Create a Post
cancel
Showing results for 
Search instead for 
Did you mean: 
mgades
Contributor
Jump to solution

OSPFv3 changes state during failover (ClusterXL)

Hi there,

I'm about to roll out IPv6 in our enterprise network, and are testing various scenarios in lab before rolling out in production. Something is puzzling me and telling me this is not right...

We're running 2 x 5800 in HA (active/passive). For IPv4 we are running OSPFv2 to announce a default route, and a few connected routes, and this works like a charm - not a single hickup/ping loss when failing over between the two nodes. Also on other OSPF neighbors there are no state change, as the process is clustered.

But when I try to mimic the same setup for IPv6 (using the OSPFv3 protocol), the OSPF session changes to INIT (as seen on a neighboring device), which leads to downtime until it converges and changes to FULL.

I have both a IPv4 and IPv6 ping running towards two distant hosts. When flipping over the nodes (using clusterXL_admin down on the active node), there are no ping timeouts on the IPv4 ping, but IPv6 fails immediately, and comes back when OSPFv3 reconverges (after about 16 ping timeouts - at least 15 pings too much 😉).

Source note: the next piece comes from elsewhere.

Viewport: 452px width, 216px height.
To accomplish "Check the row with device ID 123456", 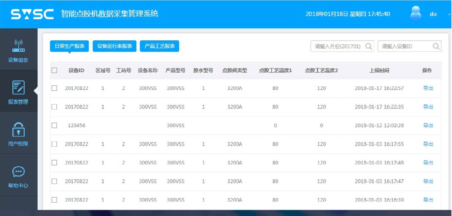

<CR_LAB>%Nov 23 10:53:53:483 2020 CR_LAB OSPFV3/5/OSPFv3_NBR_CHG: OSPFv3 1 Neighbor 172.20.10.10(Vlan-interface10) received 1-Way and its state from FULL to INIT.

<CR_LAB>
<CR_LAB>%Nov 23 10:54:06:456 2020 CR_LAB OSPFV3/5/OSPFv3_NBR_CHG: OSPFv3 1 Neighbor 172.20.10.10(Vlan-interface10) received LoadingDone and its state from LOADING to FULL.


CR_LAB is a core router (HPE Comware) - router-id 172.20.127.11
FW-A and FW-B are Checkpoint R80.40 JHF Take_87 nodes.

<CR_LAB>disp ospfv3 peer 172.20.10.10

OSPFv3 Process 1 with Router ID 172.20.127.11

Area 0.0.0.0 interface Vlan-interface10's neighbors
Router ID: 172.20.10.10 Address: FE80::131:10
State: Full Mode: Nbr is slave Priority: 1
DR: 172.20.127.11 BDR: 172.20.127.81 MTU: 1500
Options is 0x000013 (-|R|-|x|E|V6)
Dead timer due in 00:00:37
Neighbor is up for 03:38:55
Neighbor state change count: 16
Database Summary List 0
Link State Request List 0
Link State Retransmission List 0
Neighbor interface ID: 168461066
GR state: Normal
Grace period: 0 Grace period timer: Off
DD Rxmt Timer: Off LS Rxmt Timer: Off

The Checkpoint cluster is using the same router-id. And I can confirm the link-local IP is identical on the CluterXL interface.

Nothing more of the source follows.